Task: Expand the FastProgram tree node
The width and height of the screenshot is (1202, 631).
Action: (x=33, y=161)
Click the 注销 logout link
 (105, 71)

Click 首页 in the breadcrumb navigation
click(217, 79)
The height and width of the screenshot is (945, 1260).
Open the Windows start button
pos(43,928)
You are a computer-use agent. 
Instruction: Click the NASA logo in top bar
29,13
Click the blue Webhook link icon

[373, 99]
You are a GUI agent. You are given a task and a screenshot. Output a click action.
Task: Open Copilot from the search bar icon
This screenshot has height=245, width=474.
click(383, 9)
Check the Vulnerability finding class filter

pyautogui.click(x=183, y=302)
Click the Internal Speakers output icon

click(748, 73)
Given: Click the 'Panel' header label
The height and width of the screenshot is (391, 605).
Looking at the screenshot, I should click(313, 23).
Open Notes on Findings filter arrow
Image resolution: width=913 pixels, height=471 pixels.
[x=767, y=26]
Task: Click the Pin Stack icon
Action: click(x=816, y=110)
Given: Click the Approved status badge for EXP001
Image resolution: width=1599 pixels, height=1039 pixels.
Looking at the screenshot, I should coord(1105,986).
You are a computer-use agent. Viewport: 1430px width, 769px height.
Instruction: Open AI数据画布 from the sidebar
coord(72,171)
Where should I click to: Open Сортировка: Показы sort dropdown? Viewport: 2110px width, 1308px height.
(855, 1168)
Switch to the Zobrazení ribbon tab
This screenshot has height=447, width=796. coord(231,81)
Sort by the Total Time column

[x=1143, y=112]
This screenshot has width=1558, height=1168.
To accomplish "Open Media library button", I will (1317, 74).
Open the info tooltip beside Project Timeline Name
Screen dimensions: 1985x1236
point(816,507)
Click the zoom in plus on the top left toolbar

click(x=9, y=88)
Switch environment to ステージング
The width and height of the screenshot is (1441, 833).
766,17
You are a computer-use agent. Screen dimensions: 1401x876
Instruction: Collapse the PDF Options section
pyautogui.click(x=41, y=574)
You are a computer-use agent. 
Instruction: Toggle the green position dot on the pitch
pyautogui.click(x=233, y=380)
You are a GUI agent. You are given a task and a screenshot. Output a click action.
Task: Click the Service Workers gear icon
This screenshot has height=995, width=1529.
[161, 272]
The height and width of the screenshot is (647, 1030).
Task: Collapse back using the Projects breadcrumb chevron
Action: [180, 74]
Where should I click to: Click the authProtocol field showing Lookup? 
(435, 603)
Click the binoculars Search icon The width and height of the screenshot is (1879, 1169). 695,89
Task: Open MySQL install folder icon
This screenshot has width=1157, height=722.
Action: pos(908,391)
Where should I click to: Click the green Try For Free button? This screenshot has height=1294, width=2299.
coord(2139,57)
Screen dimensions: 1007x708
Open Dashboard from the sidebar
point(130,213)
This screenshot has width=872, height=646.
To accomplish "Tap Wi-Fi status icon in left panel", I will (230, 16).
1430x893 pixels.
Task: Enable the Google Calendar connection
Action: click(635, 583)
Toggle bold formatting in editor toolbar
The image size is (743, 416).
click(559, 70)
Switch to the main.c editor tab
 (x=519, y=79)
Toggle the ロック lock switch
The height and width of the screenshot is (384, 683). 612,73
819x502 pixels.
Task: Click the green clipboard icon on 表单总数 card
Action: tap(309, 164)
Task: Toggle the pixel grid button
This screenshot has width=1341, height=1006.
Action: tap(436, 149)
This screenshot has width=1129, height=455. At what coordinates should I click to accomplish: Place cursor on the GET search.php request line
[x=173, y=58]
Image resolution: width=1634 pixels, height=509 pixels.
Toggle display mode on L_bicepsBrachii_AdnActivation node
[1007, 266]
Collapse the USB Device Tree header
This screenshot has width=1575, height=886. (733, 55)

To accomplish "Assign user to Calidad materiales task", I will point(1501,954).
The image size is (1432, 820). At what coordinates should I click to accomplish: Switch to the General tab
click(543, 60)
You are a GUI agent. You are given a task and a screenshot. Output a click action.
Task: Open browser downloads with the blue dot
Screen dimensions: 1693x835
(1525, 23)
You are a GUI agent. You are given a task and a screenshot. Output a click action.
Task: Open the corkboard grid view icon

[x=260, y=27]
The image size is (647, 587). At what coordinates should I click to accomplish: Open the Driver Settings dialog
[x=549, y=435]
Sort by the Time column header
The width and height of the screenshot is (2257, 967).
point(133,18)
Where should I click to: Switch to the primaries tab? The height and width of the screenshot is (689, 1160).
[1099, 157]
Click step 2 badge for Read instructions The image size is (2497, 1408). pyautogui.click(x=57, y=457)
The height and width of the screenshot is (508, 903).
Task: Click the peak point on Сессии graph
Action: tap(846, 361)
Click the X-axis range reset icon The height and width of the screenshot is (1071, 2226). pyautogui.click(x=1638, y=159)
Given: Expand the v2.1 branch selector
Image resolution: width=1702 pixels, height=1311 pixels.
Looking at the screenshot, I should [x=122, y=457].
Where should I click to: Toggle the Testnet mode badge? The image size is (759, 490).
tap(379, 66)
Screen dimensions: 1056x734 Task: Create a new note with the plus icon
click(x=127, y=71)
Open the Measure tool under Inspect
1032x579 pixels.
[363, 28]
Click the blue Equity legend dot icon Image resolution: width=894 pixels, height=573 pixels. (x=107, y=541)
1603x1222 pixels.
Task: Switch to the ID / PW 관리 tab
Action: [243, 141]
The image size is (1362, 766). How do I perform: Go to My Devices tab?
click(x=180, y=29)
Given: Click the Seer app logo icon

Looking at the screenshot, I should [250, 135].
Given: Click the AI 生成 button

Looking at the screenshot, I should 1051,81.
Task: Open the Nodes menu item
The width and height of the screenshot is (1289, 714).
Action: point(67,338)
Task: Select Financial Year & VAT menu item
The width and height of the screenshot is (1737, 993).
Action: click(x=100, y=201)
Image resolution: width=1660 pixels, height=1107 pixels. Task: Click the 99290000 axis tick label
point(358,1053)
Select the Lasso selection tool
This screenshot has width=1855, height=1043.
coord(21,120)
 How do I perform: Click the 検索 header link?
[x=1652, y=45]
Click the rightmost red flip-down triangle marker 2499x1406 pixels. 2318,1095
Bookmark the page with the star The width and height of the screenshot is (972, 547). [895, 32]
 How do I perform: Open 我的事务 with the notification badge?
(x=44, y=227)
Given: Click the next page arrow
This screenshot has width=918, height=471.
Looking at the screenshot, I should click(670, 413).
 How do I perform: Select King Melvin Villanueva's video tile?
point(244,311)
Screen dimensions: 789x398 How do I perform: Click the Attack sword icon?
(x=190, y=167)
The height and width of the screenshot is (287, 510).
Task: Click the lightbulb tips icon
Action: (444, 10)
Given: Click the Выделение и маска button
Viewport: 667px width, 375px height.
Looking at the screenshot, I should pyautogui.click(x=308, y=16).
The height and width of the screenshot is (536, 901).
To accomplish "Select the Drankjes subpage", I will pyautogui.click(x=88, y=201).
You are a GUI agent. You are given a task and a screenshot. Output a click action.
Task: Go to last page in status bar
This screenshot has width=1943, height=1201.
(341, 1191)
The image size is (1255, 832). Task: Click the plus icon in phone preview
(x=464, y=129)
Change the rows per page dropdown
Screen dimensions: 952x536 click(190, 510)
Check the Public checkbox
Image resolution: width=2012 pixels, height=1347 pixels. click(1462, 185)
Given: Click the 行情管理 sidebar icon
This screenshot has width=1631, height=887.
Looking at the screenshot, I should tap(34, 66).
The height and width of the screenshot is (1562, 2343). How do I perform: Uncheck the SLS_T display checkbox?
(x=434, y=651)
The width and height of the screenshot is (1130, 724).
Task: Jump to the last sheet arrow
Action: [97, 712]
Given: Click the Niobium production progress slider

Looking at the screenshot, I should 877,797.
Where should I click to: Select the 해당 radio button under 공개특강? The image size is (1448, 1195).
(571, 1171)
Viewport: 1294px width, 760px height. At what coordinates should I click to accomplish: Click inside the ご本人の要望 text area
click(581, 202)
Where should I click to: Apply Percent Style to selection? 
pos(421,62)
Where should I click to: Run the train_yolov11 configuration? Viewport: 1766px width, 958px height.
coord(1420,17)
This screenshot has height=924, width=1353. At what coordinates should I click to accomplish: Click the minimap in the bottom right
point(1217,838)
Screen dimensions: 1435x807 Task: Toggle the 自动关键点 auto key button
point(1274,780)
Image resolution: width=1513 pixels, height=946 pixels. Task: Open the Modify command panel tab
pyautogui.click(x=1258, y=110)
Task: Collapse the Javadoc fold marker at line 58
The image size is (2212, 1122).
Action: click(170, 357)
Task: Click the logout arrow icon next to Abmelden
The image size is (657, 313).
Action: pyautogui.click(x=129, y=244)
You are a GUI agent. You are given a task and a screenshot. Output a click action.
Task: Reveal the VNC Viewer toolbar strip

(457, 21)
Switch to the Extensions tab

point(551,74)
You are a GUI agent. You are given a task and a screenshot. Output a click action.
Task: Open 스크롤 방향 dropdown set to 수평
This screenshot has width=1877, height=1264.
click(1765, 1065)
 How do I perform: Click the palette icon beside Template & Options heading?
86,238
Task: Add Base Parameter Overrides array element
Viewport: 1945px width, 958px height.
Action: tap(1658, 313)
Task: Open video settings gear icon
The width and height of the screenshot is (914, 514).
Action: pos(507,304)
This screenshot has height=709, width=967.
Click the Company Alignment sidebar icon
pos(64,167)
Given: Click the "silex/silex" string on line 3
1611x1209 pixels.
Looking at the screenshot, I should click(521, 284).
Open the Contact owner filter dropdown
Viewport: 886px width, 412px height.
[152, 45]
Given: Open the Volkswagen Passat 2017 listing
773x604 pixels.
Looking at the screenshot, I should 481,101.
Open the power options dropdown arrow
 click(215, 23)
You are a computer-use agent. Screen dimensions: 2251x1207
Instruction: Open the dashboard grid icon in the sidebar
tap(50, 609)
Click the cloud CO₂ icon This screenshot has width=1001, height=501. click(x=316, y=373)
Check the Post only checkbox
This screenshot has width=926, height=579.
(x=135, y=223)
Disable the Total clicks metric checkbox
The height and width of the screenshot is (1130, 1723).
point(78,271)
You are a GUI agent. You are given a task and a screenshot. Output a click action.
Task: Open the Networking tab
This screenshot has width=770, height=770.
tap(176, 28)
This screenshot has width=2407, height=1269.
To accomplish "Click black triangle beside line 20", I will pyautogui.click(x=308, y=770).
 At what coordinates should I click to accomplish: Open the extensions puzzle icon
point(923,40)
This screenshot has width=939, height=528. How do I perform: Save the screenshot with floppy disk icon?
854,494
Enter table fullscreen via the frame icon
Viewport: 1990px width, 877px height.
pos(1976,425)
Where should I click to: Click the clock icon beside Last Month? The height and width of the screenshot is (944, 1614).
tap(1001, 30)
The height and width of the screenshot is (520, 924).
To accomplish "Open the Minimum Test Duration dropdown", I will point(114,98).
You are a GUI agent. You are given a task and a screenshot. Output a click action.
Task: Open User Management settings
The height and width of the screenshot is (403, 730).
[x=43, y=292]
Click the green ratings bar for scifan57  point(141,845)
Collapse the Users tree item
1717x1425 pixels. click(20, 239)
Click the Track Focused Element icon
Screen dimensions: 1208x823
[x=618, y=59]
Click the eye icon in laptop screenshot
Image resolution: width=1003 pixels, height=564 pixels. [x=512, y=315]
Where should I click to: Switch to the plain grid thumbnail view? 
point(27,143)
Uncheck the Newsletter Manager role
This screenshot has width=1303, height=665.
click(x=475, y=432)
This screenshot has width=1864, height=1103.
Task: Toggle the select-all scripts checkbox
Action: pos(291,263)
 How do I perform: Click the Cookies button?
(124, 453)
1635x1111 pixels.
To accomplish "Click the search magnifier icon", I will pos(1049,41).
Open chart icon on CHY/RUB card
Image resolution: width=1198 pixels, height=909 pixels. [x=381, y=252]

#####

**Work to complete**
Go through the entries. Report every line that contains the word "menu".

**Task response**
Task: Open the Nodes menu item
Task: Select Financial Year & VAT menu item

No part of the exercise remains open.